Father to the nation, but not to his own son. Great theme. Huge historic resonances as the father and son happen to be Mahatma Gandhi and his little-known son Harilal. What interesting possibilities of drama open up before our eyes as we think of the father and son locked in a mutual admonition society against the backdrop of a demanding politically anguished nation.

Gandhi My Father fails to convey the jumbo-sized canvas of the fight that the Father Of The Nation fought within and outside his home. One reason for this inadequacy is the director Feroz Abbas Khan’s own creative battle. Simply put, you can take the play out of the playwright. But you can’t make him put the staginess of the drama behind him when he takes the intimate drama to the screen. We’ve seen this happen earlier with stage directors who turn to the large screen. Bob Fosse brought the Broadway musical to Hollywood. But in his films the element of choreographed creativity remained predominant.

For Feroz Abbas Khan the sword of staginess hangs on his film debut in glistening glory, imbuing the on-screen story with an intimacy that brings the characters too close to the audience for comfort.
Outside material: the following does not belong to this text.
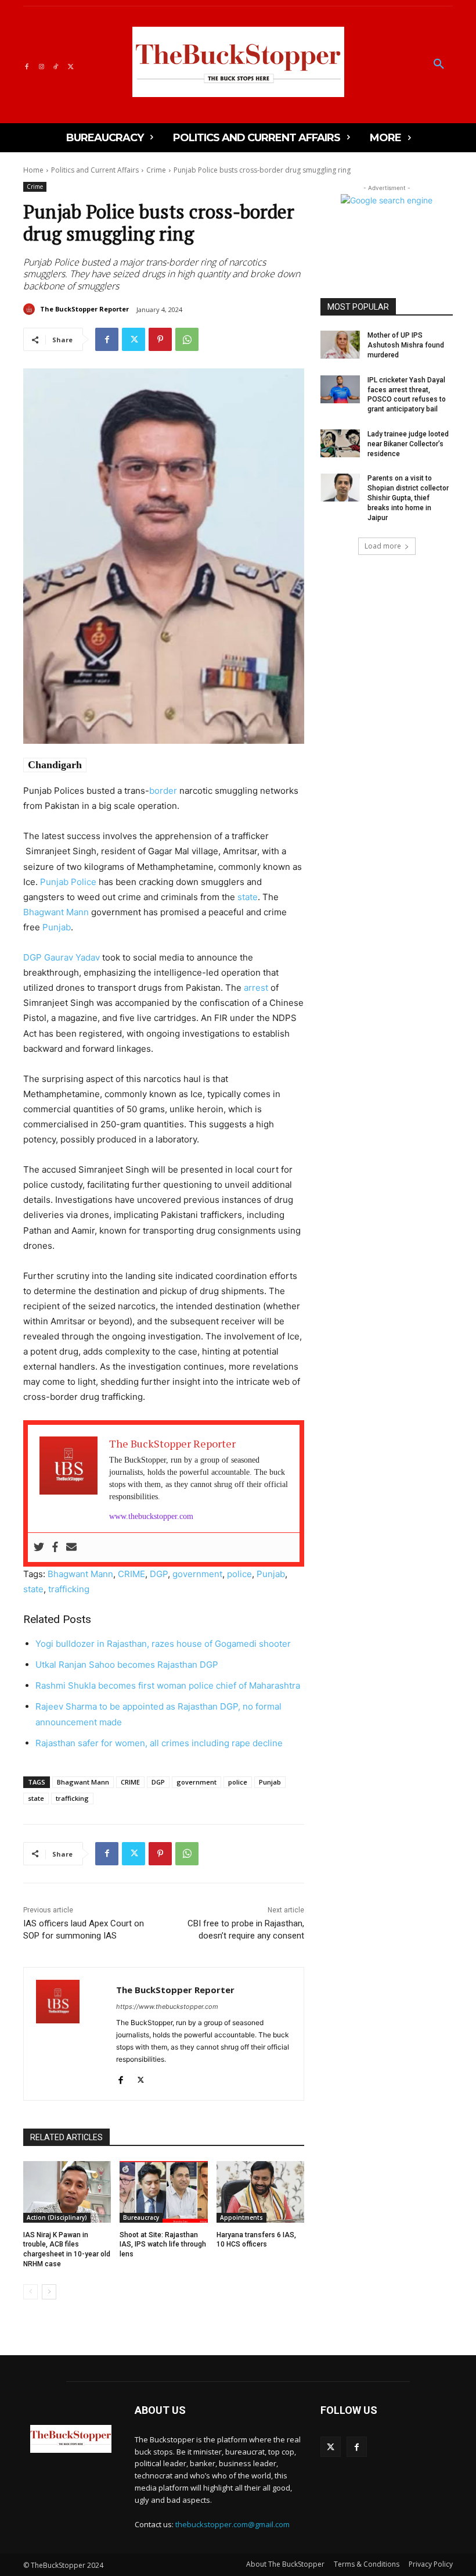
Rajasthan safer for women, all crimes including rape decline (159, 1743)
Though there isn’t enough ‘cinema’ in this stage adaptation the sincerity and integrity of the entire crew bolsters the production and carries it smoothly to the finishing line. The cinematography (David MacDonald), production design (Nitin Desai), editing (Sreekar Prasad) and costumes (Sujata Sharma) are designed to take the product beyond the boundary of a specific excellence. They deliver. What brings the drama and the dormant energy within the characters to a boiling point without brimming over are the performances. Darshan Jariwala is poignant and body-perfect in bringing the Mahatma to life. How does he compare with other celluloid Gandhis? That’s as silly as asking how Attenborough’s Gandhi compares with Kamal Haasan’s Hey Ram.
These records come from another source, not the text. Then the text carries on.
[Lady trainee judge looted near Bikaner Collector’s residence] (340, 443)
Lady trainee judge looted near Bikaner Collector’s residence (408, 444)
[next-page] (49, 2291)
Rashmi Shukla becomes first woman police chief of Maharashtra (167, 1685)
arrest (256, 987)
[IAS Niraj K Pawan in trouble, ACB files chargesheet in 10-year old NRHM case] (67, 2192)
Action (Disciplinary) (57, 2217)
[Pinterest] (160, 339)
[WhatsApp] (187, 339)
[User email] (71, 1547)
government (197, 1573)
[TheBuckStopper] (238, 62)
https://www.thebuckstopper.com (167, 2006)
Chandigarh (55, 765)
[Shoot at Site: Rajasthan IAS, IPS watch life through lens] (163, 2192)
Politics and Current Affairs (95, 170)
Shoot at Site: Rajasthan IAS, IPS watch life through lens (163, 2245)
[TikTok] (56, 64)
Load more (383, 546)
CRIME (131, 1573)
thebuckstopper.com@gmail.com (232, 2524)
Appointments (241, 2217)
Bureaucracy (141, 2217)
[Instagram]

Gandhi My Father moves at its mellowed-down volition, often at the expense of the drama. The father-son conflict could and perhaps should have been far more intense and dramatic. The controlled drama is perfectly modulated by Akshaye Khanna who as Harilal is the portrait of filial angst, more sinned against than sin, more stranger to his father than a son, more wanting to be loved than loved. Khanna gets rid of some of his dramatic props(clenched jaw, etc) to sink into character. As for Shefali Shah as Kasturba , she makes the wispy sepia-toned world of home and politics come together in a sweep of maternal affections. Her warm and sensitive performance furnishes this rather-dry film with the milk of human kindness. The quality of human kindness remains largely untapped in the narration. …What Gandhi My Father needed was a tight jadoo ki jhappi (as that wacky Gandhian Munnabhai calls it). Gandhi My Father holds back the tears and fears of a son who wants to be hugged by his father who’s busy embracing the nation. The restrain is remarkable for going against the requirements of the story. But it isn’t a merit in a movie that needed all its emotional components to move in the same direction as its underlining inter-relationships.